What needs to be done:
Print out the records that follow, exactly and completely.

Supplied data:
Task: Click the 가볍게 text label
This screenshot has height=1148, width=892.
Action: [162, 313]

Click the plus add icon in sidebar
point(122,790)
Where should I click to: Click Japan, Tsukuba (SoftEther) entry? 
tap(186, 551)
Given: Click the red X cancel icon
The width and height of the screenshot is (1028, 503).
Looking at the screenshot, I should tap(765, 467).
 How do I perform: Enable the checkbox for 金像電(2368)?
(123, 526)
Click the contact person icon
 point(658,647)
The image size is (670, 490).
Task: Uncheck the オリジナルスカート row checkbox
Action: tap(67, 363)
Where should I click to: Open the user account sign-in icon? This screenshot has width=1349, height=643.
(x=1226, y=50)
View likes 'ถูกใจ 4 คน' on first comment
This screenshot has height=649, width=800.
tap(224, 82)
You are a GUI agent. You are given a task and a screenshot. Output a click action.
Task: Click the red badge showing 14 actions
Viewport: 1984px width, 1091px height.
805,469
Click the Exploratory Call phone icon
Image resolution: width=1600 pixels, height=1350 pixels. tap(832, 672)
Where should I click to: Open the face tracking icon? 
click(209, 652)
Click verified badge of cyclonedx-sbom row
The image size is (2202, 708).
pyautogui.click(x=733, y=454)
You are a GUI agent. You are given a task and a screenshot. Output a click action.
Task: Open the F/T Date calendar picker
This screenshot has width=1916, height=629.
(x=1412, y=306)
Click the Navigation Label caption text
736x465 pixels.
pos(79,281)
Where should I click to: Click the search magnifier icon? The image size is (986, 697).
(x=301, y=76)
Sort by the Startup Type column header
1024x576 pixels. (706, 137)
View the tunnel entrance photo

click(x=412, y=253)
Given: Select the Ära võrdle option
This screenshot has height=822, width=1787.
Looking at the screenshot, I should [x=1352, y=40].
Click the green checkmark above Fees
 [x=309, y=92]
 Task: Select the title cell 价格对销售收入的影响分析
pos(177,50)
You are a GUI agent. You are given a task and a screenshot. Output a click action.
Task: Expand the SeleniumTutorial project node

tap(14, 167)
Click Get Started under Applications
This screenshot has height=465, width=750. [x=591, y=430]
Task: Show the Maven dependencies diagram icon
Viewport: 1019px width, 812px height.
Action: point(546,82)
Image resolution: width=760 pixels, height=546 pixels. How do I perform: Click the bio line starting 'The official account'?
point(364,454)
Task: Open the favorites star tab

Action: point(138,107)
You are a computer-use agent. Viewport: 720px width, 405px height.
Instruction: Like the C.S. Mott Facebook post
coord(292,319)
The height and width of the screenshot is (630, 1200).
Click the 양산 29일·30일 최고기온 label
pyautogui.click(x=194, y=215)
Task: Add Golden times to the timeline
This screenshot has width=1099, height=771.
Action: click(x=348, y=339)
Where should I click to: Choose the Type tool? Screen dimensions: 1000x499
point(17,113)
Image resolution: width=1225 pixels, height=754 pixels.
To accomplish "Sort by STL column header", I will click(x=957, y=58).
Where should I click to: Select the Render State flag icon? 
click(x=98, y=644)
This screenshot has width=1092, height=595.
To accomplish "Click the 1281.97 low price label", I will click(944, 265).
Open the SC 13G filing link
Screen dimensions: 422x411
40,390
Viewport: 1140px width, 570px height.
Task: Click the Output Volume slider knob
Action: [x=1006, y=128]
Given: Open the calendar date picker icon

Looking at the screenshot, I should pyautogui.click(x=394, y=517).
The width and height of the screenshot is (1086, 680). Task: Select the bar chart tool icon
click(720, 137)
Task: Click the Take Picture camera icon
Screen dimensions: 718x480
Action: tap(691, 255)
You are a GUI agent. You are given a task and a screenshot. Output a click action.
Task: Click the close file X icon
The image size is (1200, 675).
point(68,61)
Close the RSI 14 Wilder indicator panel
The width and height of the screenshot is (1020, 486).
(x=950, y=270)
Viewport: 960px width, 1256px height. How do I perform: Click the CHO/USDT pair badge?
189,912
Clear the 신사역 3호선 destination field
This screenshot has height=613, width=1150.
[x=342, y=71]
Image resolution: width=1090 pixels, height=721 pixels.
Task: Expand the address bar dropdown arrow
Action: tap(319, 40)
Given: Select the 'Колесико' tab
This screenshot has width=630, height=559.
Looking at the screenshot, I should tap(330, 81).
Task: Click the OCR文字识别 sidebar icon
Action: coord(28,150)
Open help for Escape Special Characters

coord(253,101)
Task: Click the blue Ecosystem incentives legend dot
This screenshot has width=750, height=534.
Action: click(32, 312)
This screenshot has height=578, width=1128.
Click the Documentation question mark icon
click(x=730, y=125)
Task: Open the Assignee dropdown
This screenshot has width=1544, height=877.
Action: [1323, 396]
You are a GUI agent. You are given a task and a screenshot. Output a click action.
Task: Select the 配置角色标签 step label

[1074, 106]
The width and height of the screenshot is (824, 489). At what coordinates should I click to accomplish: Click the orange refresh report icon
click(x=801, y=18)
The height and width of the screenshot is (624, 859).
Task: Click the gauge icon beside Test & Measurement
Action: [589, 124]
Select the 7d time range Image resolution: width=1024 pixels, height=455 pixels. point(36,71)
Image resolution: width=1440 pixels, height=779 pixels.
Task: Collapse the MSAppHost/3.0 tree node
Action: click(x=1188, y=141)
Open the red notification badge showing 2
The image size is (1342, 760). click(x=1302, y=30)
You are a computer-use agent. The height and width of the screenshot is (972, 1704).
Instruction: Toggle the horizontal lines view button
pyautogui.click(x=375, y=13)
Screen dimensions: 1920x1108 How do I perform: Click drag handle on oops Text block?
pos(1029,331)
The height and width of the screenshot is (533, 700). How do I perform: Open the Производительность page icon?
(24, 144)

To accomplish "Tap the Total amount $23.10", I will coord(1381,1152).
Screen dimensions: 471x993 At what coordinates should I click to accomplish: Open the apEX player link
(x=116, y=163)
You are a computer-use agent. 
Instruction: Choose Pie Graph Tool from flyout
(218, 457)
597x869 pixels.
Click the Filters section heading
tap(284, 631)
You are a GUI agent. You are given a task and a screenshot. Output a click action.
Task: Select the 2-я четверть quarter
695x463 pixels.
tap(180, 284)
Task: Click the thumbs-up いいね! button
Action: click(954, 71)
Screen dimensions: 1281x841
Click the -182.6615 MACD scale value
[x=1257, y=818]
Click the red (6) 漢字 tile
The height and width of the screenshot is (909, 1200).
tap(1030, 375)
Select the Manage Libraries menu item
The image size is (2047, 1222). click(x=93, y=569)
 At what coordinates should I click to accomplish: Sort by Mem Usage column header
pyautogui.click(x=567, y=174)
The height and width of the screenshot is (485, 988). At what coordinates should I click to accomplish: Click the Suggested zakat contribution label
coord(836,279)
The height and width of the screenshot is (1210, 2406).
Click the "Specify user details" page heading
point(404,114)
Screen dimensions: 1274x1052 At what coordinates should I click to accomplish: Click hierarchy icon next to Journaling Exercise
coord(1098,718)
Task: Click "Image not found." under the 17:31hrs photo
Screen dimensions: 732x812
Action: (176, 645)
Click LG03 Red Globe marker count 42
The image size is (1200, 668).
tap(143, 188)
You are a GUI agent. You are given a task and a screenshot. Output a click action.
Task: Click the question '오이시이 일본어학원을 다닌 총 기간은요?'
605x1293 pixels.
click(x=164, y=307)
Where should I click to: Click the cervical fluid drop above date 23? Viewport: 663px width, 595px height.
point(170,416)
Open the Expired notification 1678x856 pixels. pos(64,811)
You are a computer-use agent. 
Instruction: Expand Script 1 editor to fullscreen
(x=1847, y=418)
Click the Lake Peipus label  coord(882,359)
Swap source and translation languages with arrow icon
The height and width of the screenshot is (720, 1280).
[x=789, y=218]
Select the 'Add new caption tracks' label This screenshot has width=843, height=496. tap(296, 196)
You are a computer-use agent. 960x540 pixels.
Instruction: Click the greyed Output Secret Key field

Output for this exercise:
Task: Click the 가볍게 text label
This screenshot has height=1148, width=892.
Action: [162, 313]

Click the plus add icon in sidebar
point(122,790)
Where should I click to: Click Japan, Tsukuba (SoftEther) entry? 
tap(186, 551)
Given: Click the red X cancel icon
The width and height of the screenshot is (1028, 503).
Looking at the screenshot, I should tap(765, 467).
 How do I perform: Enable the checkbox for 金像電(2368)?
(123, 526)
Click the contact person icon
 point(658,647)
The image size is (670, 490).
Task: Uncheck the オリジナルスカート row checkbox
Action: tap(67, 363)
Where should I click to: Open the user account sign-in icon? This screenshot has width=1349, height=643.
(x=1226, y=50)
View likes 'ถูกใจ 4 คน' on first comment
This screenshot has height=649, width=800.
tap(224, 82)
You are a GUI agent. You are given a task and a screenshot. Output a click action.
Task: Click the red badge showing 14 actions
Viewport: 1984px width, 1091px height.
805,469
Click the Exploratory Call phone icon
Image resolution: width=1600 pixels, height=1350 pixels. tap(832, 672)
Where should I click to: Open the face tracking icon? 
click(209, 652)
Click verified badge of cyclonedx-sbom row
The image size is (2202, 708).
pyautogui.click(x=733, y=454)
You are a GUI agent. You are given a task and a screenshot. Output a click action.
Task: Open the F/T Date calendar picker
This screenshot has width=1916, height=629.
(x=1412, y=306)
Click the Navigation Label caption text
736x465 pixels.
pos(79,281)
Where should I click to: Click the search magnifier icon? The image size is (986, 697).
(x=301, y=76)
Sort by the Startup Type column header
1024x576 pixels. (706, 137)
View the tunnel entrance photo

click(x=412, y=253)
Given: Select the Ära võrdle option
This screenshot has height=822, width=1787.
Looking at the screenshot, I should [x=1352, y=40].
Click the green checkmark above Fees
 [x=309, y=92]
 Task: Select the title cell 价格对销售收入的影响分析
pos(177,50)
You are a GUI agent. You are given a task and a screenshot. Output a click action.
Task: Expand the SeleniumTutorial project node

tap(14, 167)
Click Get Started under Applications
This screenshot has height=465, width=750. [x=591, y=430]
Task: Show the Maven dependencies diagram icon
Viewport: 1019px width, 812px height.
Action: point(546,82)
Image resolution: width=760 pixels, height=546 pixels. How do I perform: Click the bio line starting 'The official account'?
point(364,454)
Task: Open the favorites star tab

Action: point(138,107)
You are a computer-use agent. Viewport: 720px width, 405px height.
Instruction: Like the C.S. Mott Facebook post
coord(292,319)
The height and width of the screenshot is (630, 1200).
Click the 양산 29일·30일 최고기온 label
pyautogui.click(x=194, y=215)
Task: Add Golden times to the timeline
This screenshot has width=1099, height=771.
Action: click(x=348, y=339)
Where should I click to: Choose the Type tool? Screen dimensions: 1000x499
point(17,113)
Image resolution: width=1225 pixels, height=754 pixels.
To accomplish "Sort by STL column header", I will click(x=957, y=58).
Where should I click to: Select the Render State flag icon? 
click(x=98, y=644)
This screenshot has width=1092, height=595.
To accomplish "Click the 1281.97 low price label", I will click(944, 265).
Open the SC 13G filing link
Screen dimensions: 422x411
40,390
Viewport: 1140px width, 570px height.
Task: Click the Output Volume slider knob
Action: [x=1006, y=128]
Given: Open the calendar date picker icon

Looking at the screenshot, I should pyautogui.click(x=394, y=517).
The width and height of the screenshot is (1086, 680). Task: Select the bar chart tool icon
click(720, 137)
Task: Click the Take Picture camera icon
Screen dimensions: 718x480
Action: tap(691, 255)
You are a GUI agent. You are given a task and a screenshot. Output a click action.
Task: Click the close file X icon
The image size is (1200, 675).
point(68,61)
Close the RSI 14 Wilder indicator panel
The width and height of the screenshot is (1020, 486).
(x=950, y=270)
Viewport: 960px width, 1256px height. How do I perform: Click the CHO/USDT pair badge?
189,912
Clear the 신사역 3호선 destination field
This screenshot has height=613, width=1150.
[x=342, y=71]
Image resolution: width=1090 pixels, height=721 pixels.
Task: Expand the address bar dropdown arrow
Action: tap(319, 40)
Given: Select the 'Колесико' tab
This screenshot has width=630, height=559.
Looking at the screenshot, I should tap(330, 81).
Task: Click the OCR文字识别 sidebar icon
Action: coord(28,150)
Open help for Escape Special Characters

coord(253,101)
Task: Click the blue Ecosystem incentives legend dot
This screenshot has width=750, height=534.
Action: click(32, 312)
This screenshot has height=578, width=1128.
Click the Documentation question mark icon
click(x=730, y=125)
Task: Open the Assignee dropdown
This screenshot has width=1544, height=877.
Action: [1323, 396]
You are a GUI agent. You are given a task and a screenshot. Output a click action.
Task: Select the 配置角色标签 step label

[1074, 106]
The width and height of the screenshot is (824, 489). At what coordinates should I click to accomplish: Click the orange refresh report icon
click(x=801, y=18)
The height and width of the screenshot is (624, 859).
Task: Click the gauge icon beside Test & Measurement
Action: [589, 124]
Select the 7d time range Image resolution: width=1024 pixels, height=455 pixels. point(36,71)
Image resolution: width=1440 pixels, height=779 pixels.
Task: Collapse the MSAppHost/3.0 tree node
Action: click(x=1188, y=141)
Open the red notification badge showing 2
The image size is (1342, 760). click(x=1302, y=30)
You are a computer-use agent. The height and width of the screenshot is (972, 1704).
Instruction: Toggle the horizontal lines view button
pyautogui.click(x=375, y=13)
Screen dimensions: 1920x1108 How do I perform: Click drag handle on oops Text block?
pos(1029,331)
The height and width of the screenshot is (533, 700). How do I perform: Open the Производительность page icon?
(24, 144)

To accomplish "Tap the Total amount $23.10", I will coord(1381,1152).
Screen dimensions: 471x993 At what coordinates should I click to accomplish: Open the apEX player link
(x=116, y=163)
You are a computer-use agent. 
Instruction: Choose Pie Graph Tool from flyout
(218, 457)
597x869 pixels.
Click the Filters section heading
tap(284, 631)
You are a GUI agent. You are given a task and a screenshot. Output a click action.
Task: Select the 2-я четверть quarter
695x463 pixels.
tap(180, 284)
Task: Click the thumbs-up いいね! button
Action: click(954, 71)
Screen dimensions: 1281x841
Click the -182.6615 MACD scale value
[x=1257, y=818]
Click the red (6) 漢字 tile
The height and width of the screenshot is (909, 1200).
tap(1030, 375)
Select the Manage Libraries menu item
The image size is (2047, 1222). click(x=93, y=569)
 At what coordinates should I click to accomplish: Sort by Mem Usage column header
pyautogui.click(x=567, y=174)
The height and width of the screenshot is (485, 988). At what coordinates should I click to accomplish: Click the Suggested zakat contribution label
coord(836,279)
The height and width of the screenshot is (1210, 2406).
Click the "Specify user details" page heading
point(404,114)
Screen dimensions: 1274x1052 At what coordinates should I click to accomplish: Click hierarchy icon next to Journaling Exercise
coord(1098,718)
Task: Click "Image not found." under the 17:31hrs photo
Screen dimensions: 732x812
Action: (176, 645)
Click LG03 Red Globe marker count 42
The image size is (1200, 668).
tap(143, 188)
You are a GUI agent. You are given a task and a screenshot. Output a click action.
Task: Click the question '오이시이 일본어학원을 다닌 총 기간은요?'
605x1293 pixels.
click(x=164, y=307)
Where should I click to: Click the cervical fluid drop above date 23? Viewport: 663px width, 595px height.
point(170,416)
Open the Expired notification 1678x856 pixels. pos(64,811)
You are a computer-use agent. 
Instruction: Expand Script 1 editor to fullscreen
(x=1847, y=418)
Click the Lake Peipus label  coord(882,359)
Swap source and translation languages with arrow icon
The height and width of the screenshot is (720, 1280).
[x=789, y=218]
Select the 'Add new caption tracks' label This screenshot has width=843, height=496. tap(296, 196)
You are a computer-use agent. 960x540 pixels.
Instruction: Click the greyed Output Secret Key field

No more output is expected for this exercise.